The expected answer is a verbatim transcription of the lines below, beginning with the first and ending with the line that holds "The width and height of the screenshot is (708, 570).", without pictures.

Records contained in a dataset
>>

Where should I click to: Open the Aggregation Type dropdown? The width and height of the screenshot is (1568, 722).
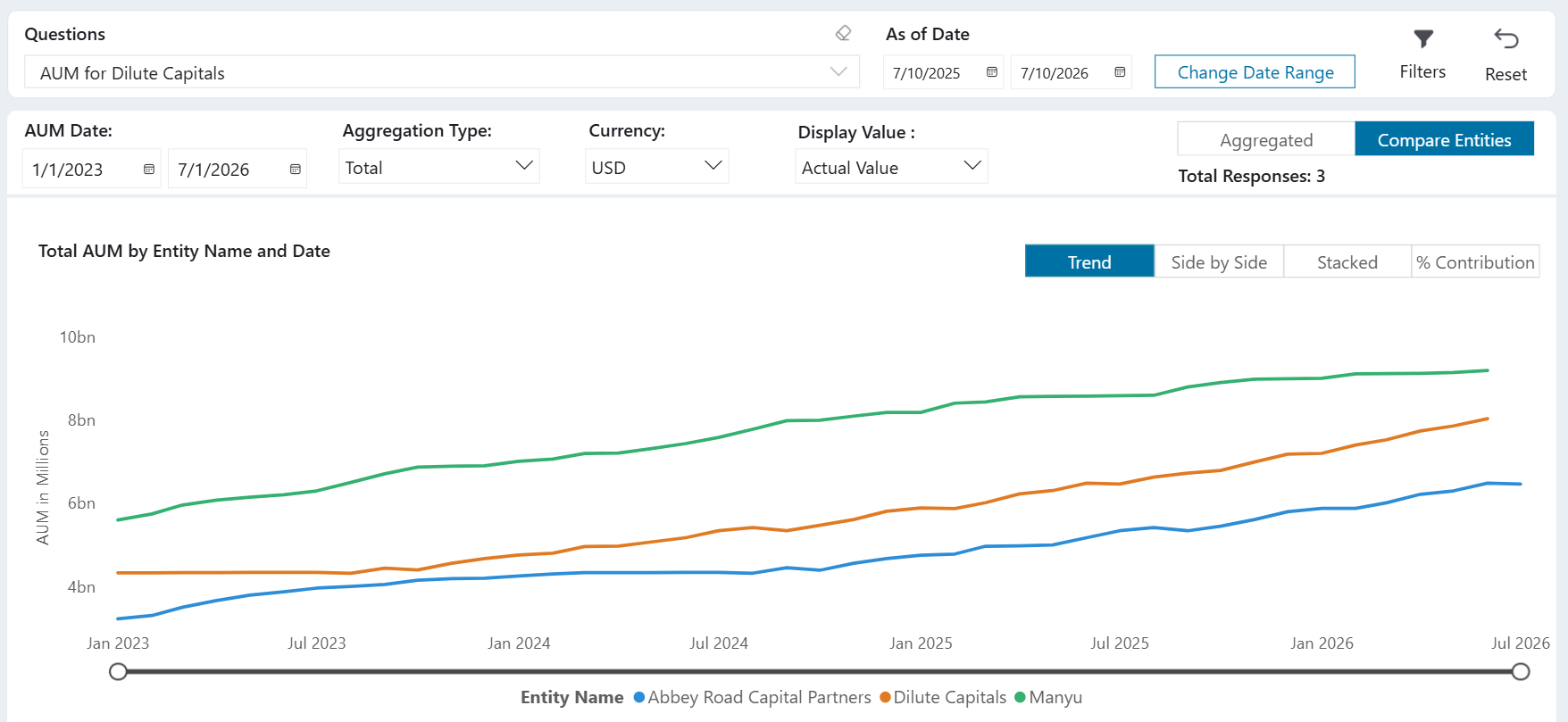(x=439, y=167)
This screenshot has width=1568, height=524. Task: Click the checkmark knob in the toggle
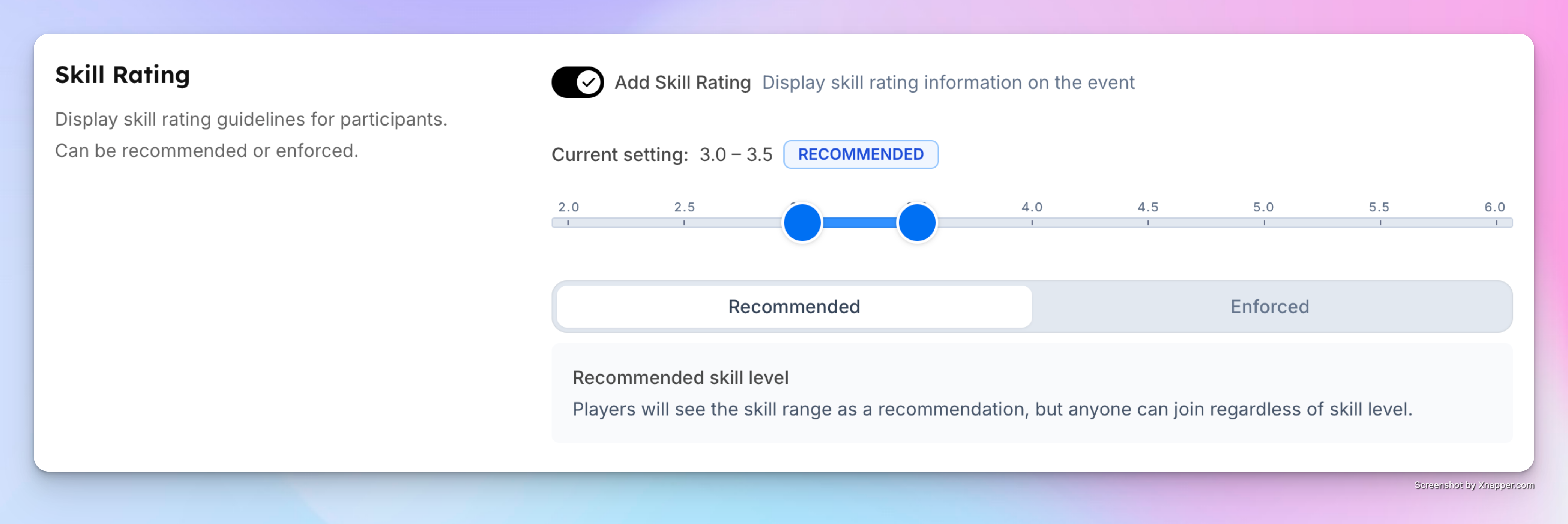pos(588,82)
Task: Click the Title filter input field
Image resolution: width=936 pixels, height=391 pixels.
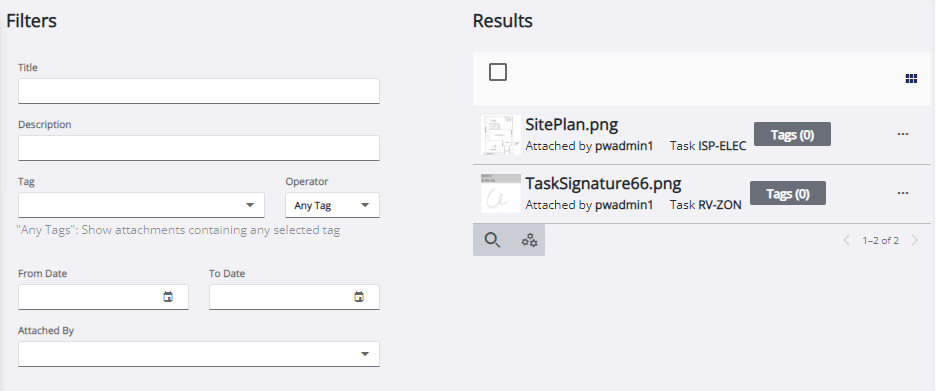Action: (199, 91)
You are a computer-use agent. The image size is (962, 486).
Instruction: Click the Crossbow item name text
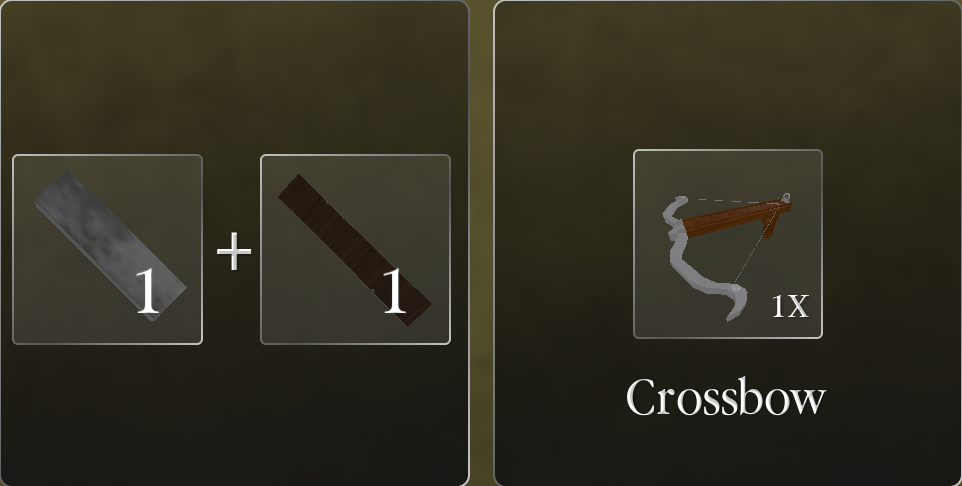coord(726,398)
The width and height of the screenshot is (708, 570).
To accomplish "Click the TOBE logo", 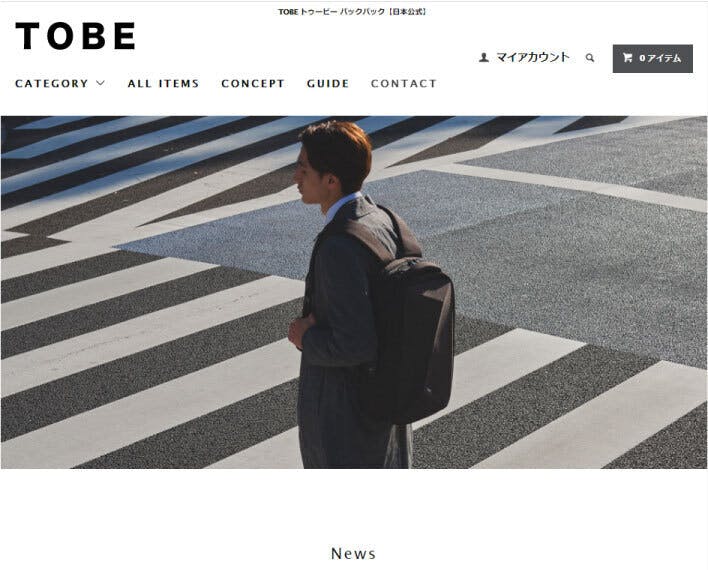I will tap(75, 36).
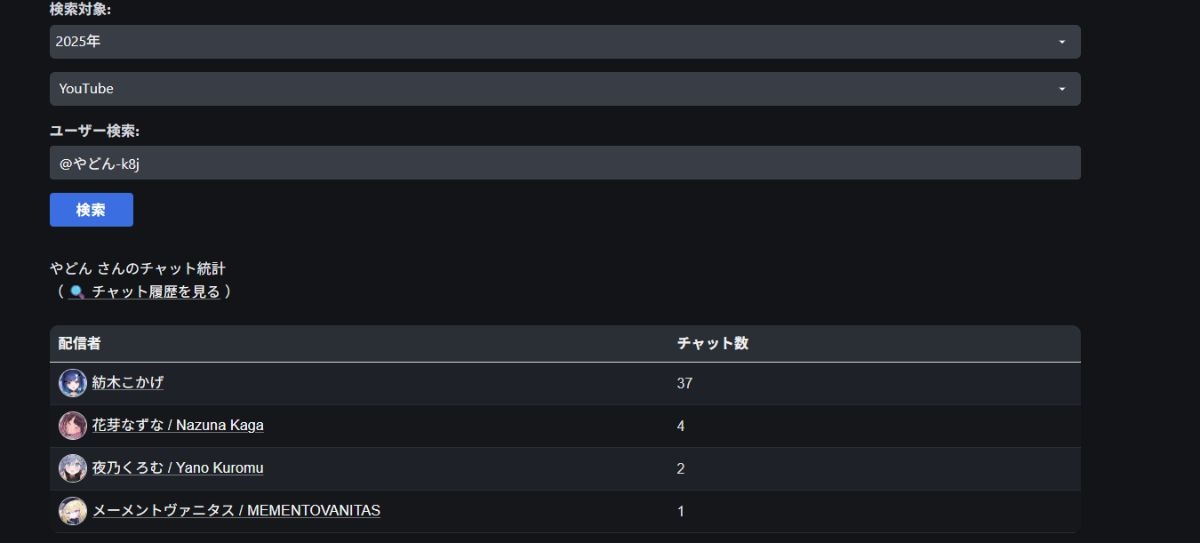This screenshot has width=1200, height=543.
Task: Open the 夜乃くろむ / Yano Kuromu link
Action: 178,468
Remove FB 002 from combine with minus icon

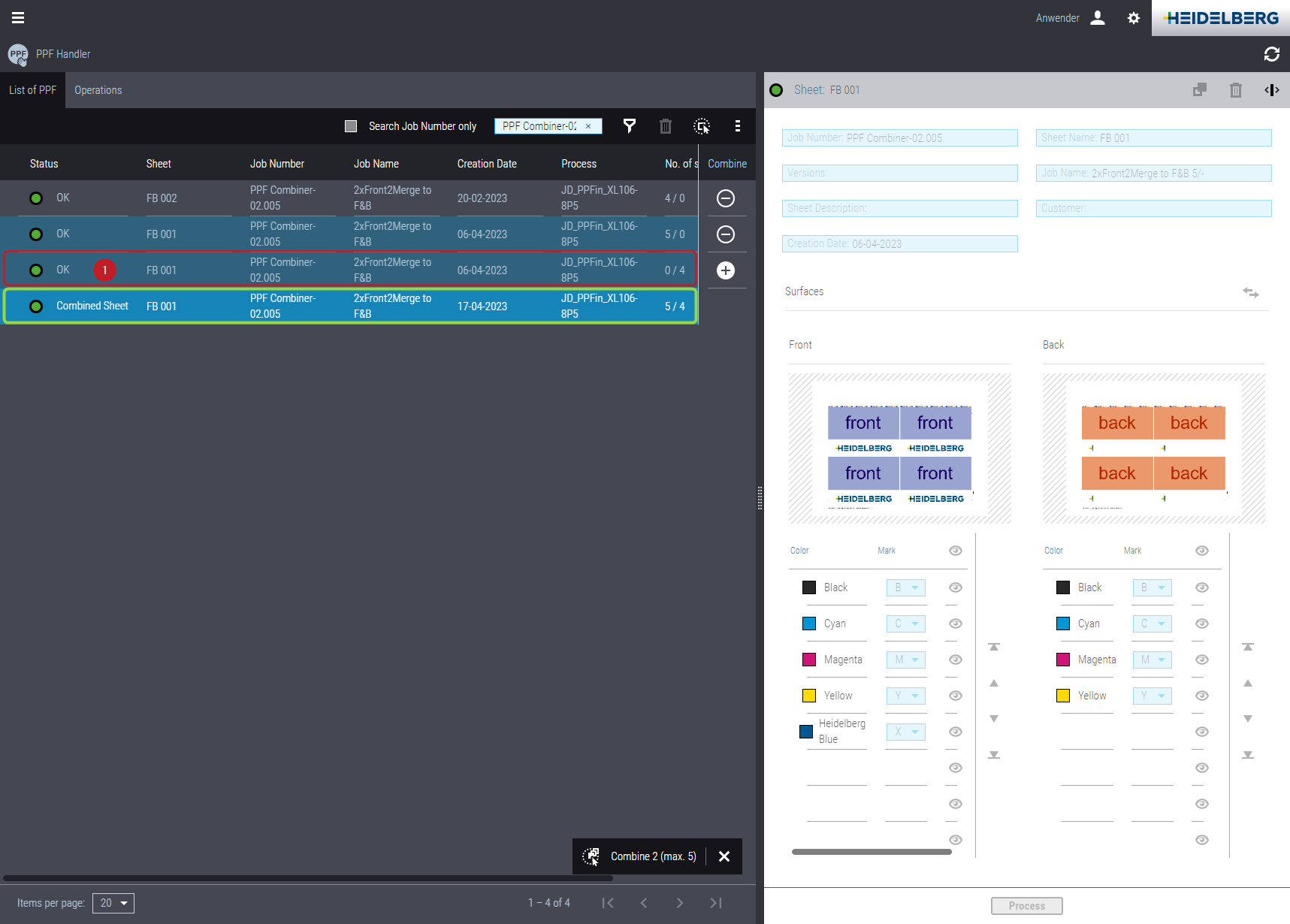pos(725,198)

<<

- **Task output**
Where should I click to: Open the Aggregation Type dropdown? The width and height of the screenshot is (1568, 722).
(x=439, y=167)
This screenshot has width=1568, height=524. Task: Click the checkmark knob in the toggle
pos(588,82)
Task: Click the Title filter input field
Image resolution: width=936 pixels, height=391 pixels.
Action: (199, 91)
You are a computer-use agent. The image size is (962, 486).
Instruction: Click the Crossbow item name text
coord(726,398)
The width and height of the screenshot is (708, 570).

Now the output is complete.